Now let's envision this data flow as a linear sequence of events for the life cycle of a bid request, for the sake of clarity. We are also leaving out the banking bookkeeping in this view, because we will return to that in greater detail later in the talk.
This view shows us RTBkit from the perspective of processing bid requests. We see two asynchronous "logical" data flows. In red, we see the pipeline processing of the bid request.
The Exchange Connector parses the bid request, converts it into an internal bid request format, and passes the bid request to the router.
Next, the router coordinates passing and receiving back the bid request through a series of filters. Static filters, Augmenter filters and dynamic filters are all matched against the bid request by the filtering subsystem. Any matches may result in the reducing the number of campaigns eligible to bid on the bid request, or actually eliminate all eligible campaigns, resulting in dropping the request. We will do a deeper dive on the filtering system a bit later in the talk.
The Augmenter can apply filters, but it can also transform the bid request by adding fields to it. We'll discuss Augmenters in more detail later. They are the key to RTBkit users creating custom business logic for things like custom filtering based on bid attributes, use of custom segments, and use of your user data.
Finally, if the bid request passes all filtering and there are still eligible campaigns, Bidding Agents representing each of these campaigns receive the bid request. Each sends a bid response back to the router. The router selects the highest bidder and returns this bid response to the Exchange Connector. The Connector builds a bid response in the correct format and response to the Exchange.
At some point later, as we see in the blue data flow, Win messages come back from either the exchange -- if you are receiving server-to-server, verified win messages from the exchange -- or from the ad server, if you are implementing wins as a tag callback in your ad unit. Likewise, Click messages come from the ad server and your conversion messages might come from multiple different sources such as tag calls or bulk updates, depending on how you are gathering conversions.
All of these are considered "ad server events" in RTBkit parlance. All are implemented as HTTP JSON POST calls to the AdServer Connector component, which collects these messages, logs them and pass them to the Post Auction Service for matching.
The PAS matches wins to bid requests, and clicks and conversions to wins. It also notifies Bidding Agents of matched events, so they can potentially modify their bidding logic in response to the information that a certain bid won or resulted in a click or conversion and another did not. So this data flow supports multiple purposes:
- logging events for later reporting
- matching wins so campaign budgets in the banker can be adjusted properly
- updating Bidding Agents with signal information about how successfully they are bidding
Here we see that three other data flows are happening asynchronously.
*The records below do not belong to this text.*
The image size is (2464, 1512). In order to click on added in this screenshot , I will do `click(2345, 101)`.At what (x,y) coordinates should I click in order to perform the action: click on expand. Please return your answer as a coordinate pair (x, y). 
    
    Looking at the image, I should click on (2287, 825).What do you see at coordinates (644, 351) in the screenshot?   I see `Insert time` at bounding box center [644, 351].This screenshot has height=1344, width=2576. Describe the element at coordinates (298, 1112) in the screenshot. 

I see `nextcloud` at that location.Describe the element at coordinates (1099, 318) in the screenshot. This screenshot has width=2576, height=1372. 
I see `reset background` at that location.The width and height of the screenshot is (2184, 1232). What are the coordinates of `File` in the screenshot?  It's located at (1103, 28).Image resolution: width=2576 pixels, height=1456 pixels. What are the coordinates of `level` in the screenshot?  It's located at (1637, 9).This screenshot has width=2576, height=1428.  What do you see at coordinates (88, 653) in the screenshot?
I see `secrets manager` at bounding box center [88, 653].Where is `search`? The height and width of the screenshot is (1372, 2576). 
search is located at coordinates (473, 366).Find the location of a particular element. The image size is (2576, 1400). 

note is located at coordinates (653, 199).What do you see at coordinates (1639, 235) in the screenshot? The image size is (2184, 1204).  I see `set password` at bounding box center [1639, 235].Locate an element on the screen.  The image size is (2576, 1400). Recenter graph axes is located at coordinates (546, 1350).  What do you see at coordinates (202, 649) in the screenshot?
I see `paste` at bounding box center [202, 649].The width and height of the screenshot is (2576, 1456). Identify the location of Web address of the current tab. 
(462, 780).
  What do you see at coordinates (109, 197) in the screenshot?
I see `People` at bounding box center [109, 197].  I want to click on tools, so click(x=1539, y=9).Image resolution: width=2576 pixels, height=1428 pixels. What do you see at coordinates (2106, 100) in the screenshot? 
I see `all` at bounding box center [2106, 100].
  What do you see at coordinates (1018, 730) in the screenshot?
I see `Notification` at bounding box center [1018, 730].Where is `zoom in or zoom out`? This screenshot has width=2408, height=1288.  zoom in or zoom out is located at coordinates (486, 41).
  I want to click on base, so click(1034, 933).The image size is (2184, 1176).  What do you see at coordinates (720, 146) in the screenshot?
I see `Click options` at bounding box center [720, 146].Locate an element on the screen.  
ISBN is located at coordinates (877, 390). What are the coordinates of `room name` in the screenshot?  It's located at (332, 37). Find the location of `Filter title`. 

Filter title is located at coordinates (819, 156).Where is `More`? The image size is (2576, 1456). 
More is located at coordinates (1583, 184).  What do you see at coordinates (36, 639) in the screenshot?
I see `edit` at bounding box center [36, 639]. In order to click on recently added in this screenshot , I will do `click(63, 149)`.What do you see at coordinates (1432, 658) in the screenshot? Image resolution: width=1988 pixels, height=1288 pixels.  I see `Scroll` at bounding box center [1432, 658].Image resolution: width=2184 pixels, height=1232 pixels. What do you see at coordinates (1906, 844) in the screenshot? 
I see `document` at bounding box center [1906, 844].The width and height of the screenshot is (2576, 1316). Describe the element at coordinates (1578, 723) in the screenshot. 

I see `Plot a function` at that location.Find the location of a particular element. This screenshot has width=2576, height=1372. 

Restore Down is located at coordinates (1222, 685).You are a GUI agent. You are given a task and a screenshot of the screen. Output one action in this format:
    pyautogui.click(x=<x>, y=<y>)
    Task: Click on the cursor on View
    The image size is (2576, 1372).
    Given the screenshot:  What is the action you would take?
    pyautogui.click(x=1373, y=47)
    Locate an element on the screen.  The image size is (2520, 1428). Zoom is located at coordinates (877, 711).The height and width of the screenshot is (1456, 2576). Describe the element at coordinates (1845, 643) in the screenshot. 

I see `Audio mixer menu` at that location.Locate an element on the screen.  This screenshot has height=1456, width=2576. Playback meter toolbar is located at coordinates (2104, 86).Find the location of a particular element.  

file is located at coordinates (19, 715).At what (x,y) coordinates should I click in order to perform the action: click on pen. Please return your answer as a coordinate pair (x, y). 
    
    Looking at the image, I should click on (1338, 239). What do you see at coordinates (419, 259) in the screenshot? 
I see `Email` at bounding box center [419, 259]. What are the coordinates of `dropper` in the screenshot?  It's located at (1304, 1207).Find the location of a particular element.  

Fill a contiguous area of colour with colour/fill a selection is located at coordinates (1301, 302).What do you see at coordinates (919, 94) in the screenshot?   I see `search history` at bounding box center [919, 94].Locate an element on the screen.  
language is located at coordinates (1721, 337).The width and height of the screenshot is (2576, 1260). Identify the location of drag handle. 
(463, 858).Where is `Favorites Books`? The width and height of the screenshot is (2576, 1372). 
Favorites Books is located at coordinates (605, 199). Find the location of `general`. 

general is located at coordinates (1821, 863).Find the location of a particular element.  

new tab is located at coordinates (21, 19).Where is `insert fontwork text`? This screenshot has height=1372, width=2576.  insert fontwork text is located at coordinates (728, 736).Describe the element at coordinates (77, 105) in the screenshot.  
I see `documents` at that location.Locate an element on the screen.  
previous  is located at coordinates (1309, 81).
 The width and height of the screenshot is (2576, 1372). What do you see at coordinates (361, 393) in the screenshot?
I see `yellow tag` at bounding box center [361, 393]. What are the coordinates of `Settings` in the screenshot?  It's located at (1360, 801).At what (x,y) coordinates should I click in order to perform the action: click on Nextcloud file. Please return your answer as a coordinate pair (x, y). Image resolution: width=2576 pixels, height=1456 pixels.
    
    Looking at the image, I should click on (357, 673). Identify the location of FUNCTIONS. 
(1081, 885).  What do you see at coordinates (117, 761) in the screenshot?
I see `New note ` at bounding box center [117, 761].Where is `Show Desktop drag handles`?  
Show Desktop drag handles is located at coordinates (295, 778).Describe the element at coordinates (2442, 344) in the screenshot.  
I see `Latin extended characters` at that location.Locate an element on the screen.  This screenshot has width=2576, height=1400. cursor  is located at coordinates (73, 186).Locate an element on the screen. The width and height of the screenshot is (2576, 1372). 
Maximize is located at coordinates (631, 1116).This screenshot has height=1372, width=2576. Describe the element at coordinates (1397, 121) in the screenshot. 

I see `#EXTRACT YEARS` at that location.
The flow of Win events from the Ad Server Connector, which isn't shown, into the Post Auction Service, allow the PAS to match wins to previous bids. This service also updates the Agents, so they know which campaigns have recorded Wins, Clicks and Conversions. Agents can use this data to influence their bidding decisions.
In turn, this lets the Slave Banker update the Master to debit outstanding bids when matching wins are received in the Post Auction Service, or to redeem budget when Losses are inferred.
Finally, a separate Agent Configuration Service periodically updates the filtering configurations available to the three layers of Filtering in RTBkit, Static, Augmenter and Dynamic Filters. We'll take a deeper dive on filtering in just a bit.